State workers’ unions point out that there are still thousands of regular positions waiting to be filled. They note that as of Aug. 13 last year, there were 582,378 personnel working under job orders and contracts of service – JOs and COS – out of over 2.3 million government employees.
A statement released by the Confederation for Unity, Recognition and Advancement of Government Employees (Courage) declared: “Every new administration lays off government workers only to hire more employees and appoint more officials, which is part of the spoils and patronage system that defeats any effort to really practice good governance.”

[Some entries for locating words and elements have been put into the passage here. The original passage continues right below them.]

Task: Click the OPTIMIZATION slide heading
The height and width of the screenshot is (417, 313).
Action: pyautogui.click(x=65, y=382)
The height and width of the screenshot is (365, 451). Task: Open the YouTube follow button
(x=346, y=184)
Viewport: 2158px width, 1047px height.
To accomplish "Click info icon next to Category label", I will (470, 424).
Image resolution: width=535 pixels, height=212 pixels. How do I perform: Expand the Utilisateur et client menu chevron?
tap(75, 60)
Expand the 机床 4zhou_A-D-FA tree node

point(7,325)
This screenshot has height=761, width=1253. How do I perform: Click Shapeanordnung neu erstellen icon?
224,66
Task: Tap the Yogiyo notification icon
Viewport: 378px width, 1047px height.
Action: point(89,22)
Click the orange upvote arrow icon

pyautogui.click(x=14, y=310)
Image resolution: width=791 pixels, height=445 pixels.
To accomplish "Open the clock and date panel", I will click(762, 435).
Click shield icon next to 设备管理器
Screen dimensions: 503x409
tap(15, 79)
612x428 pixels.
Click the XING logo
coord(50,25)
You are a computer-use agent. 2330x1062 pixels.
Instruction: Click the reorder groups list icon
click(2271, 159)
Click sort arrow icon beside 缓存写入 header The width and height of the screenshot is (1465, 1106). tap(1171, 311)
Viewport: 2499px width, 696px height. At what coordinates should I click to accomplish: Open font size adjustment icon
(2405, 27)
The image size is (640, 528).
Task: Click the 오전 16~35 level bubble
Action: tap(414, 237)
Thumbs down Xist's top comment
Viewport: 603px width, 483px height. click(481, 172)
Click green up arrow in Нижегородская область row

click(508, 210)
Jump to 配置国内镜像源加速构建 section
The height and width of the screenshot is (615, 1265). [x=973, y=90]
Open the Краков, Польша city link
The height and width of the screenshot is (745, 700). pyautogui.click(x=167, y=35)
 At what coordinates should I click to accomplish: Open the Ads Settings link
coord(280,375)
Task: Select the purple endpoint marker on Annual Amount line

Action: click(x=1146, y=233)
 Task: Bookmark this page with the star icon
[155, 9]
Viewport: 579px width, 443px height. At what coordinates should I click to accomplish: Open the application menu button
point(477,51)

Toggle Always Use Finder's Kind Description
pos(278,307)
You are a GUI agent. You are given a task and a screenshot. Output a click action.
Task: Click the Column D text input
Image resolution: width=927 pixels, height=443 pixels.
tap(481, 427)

Courage president Santi Dasmarinas told us last week on One News’ “The Chiefs” that they wouldn’t mind if the jobs that would be made redundant would be at the higher levels of government.
He cited a study by the University of the Philippines National College of Public Administration and Governance showing that the country has one of the world’s lowest ratios of government workers per population.
Again, it may not seem that way to those who have had an unpleasant experience in dealing with the government.
Labor Secretary Bienvenido Laguesma, in a news conference on Thursday, supported the planned rightsizing and said the lack of certain eligibility requirements usually prevented contractuals from getting regularized.
Economist Stella Luz Quimbo, reelected congresswoman of Marikina, supports the rightsizing plan, noting that 28 percent of the total national budget or about P1.4 trillion goes to personnel services.
Congress itself needs to trim its enormous fat, and cut down on lawmakers’ entitlements. That should add a couple of billions to the savings in expenditures. But this has as much chance of congressional approval as proposals to curb political dynasties or regulate campaign finance.
The common trend in previous rightsizing efforts has been slimming at the start of an administration, and then worse bloating at the end. Will it be different this time?